__Text block__:
Start of Block

# File dynamics

The term file dynamics is the motion of many particles in a narrow channel.

In science: in chemistry, physics, mathematics and related fields, file dynamics (sometimes called, single file dynamics) is the diffusion of N (N → ∞) identical Brownian hard spheres in a quasi-one-dimensional channel of length L (L → ∞), such that the spheres do not jump one on top of the other, and the average particle's density is approximately fixed. The most famous statistical properties of this process is that the mean squared displacement (MSD) of a particle in the file follows, ${\displaystyle \mathrm {MSD} \approx t^{\frac {1}{2}}}$, and its probability density function (PDF) is Gaussian in position with a variance MSD.[1][2][3]

Results in files that generalize the basic file include:

• In files with a density law that is not fixed, but decays as a power law with an exponent a with the distance from the origin, the particle in the origin has a MSD that scales like, ${\displaystyle MSD\approx t^{\frac {1+a}{2}}}$, with a Gaussian PDF.[4]
• When, in addition, the particles' diffusion coefficients are distributed like a power law with exponent γ (around the origin), the MSD follows, ${\displaystyle MSD\approx t^{\frac {1-\gamma }{2/(1+a)-\gamma }}}$, with a Gaussian PDF.[5]
• In anomalous files that are renewal, namely, when all particles attempt a jump together, yet, with jumping times taken from a distribution that decays as a power law with an exponent, −1 − α, the MSD scales like the MSD of the corresponding normal file, in the power of α.[6]
• In anomalous files of independent particles, the MSD is very slow and scales like, ${\displaystyle MSD\approx log^{2}(t)}$. Even more exciting, the particles form clusters in such files, defining a dynamical phase transition. This depends on the anomaly power α: the percentage of particles in clusters ξ follows, ${\displaystyle \xi \approx {\sqrt {1-\alpha ^{3}}}}$.[7]
• Other generalizations include: when the particles can bypass each other with a constant probability upon encounter, an enhanced diffusion is seen.[8] When the particles interact with the channel, a slower diffusion is observed.[9] Files in embedded in two-dimensions show similar characteristics of files in one dimension.[7]

Generalizations of the basic file are important since these models represent reality much more accurately than the basic file. Indeed, file dynamics are used in modeling numerous microscopic processes:[10][11][12][13][14][15][16] the diffusion within biological and synthetic pores and porous material, the diffusion along 1D objects, such as in biological roads, the dynamics of a monomer in a polymer, etc.

End of Block

__Dataset excerpt__:
Start of Block

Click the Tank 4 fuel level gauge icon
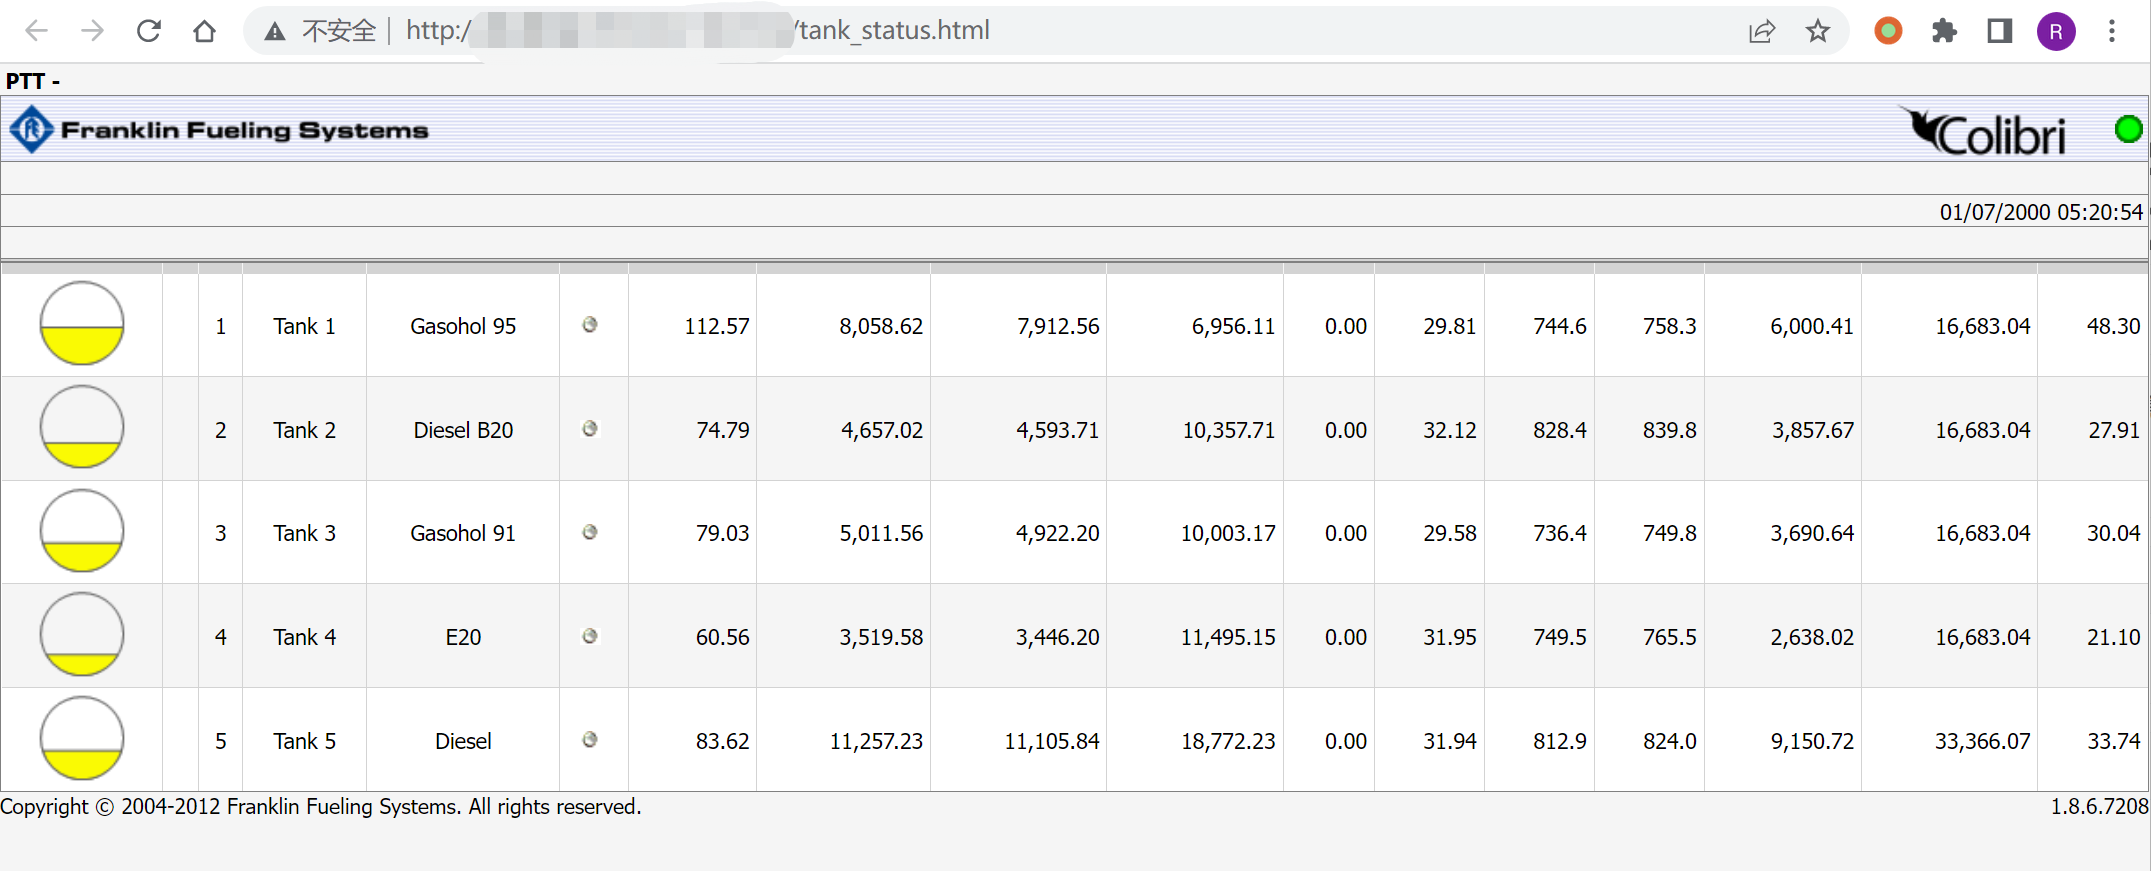Image resolution: width=2151 pixels, height=871 pixels. tap(82, 635)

End of Block

__Complete the following__:
1 – Say whether each statement agrees with the file dynamics text. Answer yes or no and quote the deciding words of the text. (a) In the basic file, a particle's probability density function is Gaussian in position. (b) When particles can bypass each other with a constant probability upon encounter, their diffusion becomes slower. (c) In anomalous files of independent particles, the particles form clusters.
2 – Resume the text on file dynamics after its final sentence.

__Results for each task__:
1 –
(a) Yes: "its probability density function (PDF) is Gaussian in position with a variance MSD"
(b) No: "when the particles can bypass each other with a constant probability upon encounter, an enhanced diffusion is seen"
(c) Yes: "the particles form clusters in such files"

2 –
## Mathematical formulation

### Simple files

In simple Brownian files, ${\displaystyle P(\mathbf {x} ,t\mid \mathbf {x_{0}} )}$, the joint probability density function (PDF) for all the particles in file, obeys a normal diffusion equation:

${\displaystyle \partial _{t}P(\mathbf {x} ,t\mid \mathbf {x_{0}} )=D\Sigma _{j=-M}^{M}\partial _{x_{j}}^{2}P(\mathbf {x} ,t\mid \mathbf {x_{0}} ).}$

(1)

In ${\displaystyle P(\mathbf {x} ,t\mid \mathbf {x_{0}} )}$, ${\displaystyle \mathbf {x} =\{x_{-M},x_{-M+1},\ldots ,x_{M}\}}$ is the set of particles' positions at time ${\displaystyle t}$ and ${\displaystyle \mathbf {x_{0}} }$ is the set of the particles' initial positions at the initial time ${\displaystyle t_{0}}$ (set to zero). Equation (1) is solved with the appropriate boundary conditions, which reflect the hard-sphere nature of the file:

${\displaystyle {\big (}D\partial _{x_{j}}P(\mathbf {x} ,t\mid \mathbf {x_{0}} ){\big )}_{x_{j}=x_{j+1}}={\big (}D\partial _{x_{j+1}}P(\mathbf {x} ,t\mid \mathbf {x_{0}} ){\big )}_{x_{j+1}=x_{j}};\qquad j=-M,\ldots ,M-1,}$

(2)

and with the appropriate initial condition:

${\displaystyle P(\mathbf {x} ,t\rightarrow \infty \mid x_{0})=\Pi _{j=-M}^{M}\delta (x_{j}-x_{0,j}).}$

(3)

In a simple file, the initial density is fixed, namely,${\displaystyle x_{0,j}=j\Delta }$, where ${\displaystyle \Delta }$ is a parameter that represents a microscopic length. The PDFs' coordinates must obey the order: ${\displaystyle x_{-M}\leq x_{-M+1}\leq \cdots \leq x_{M}}$.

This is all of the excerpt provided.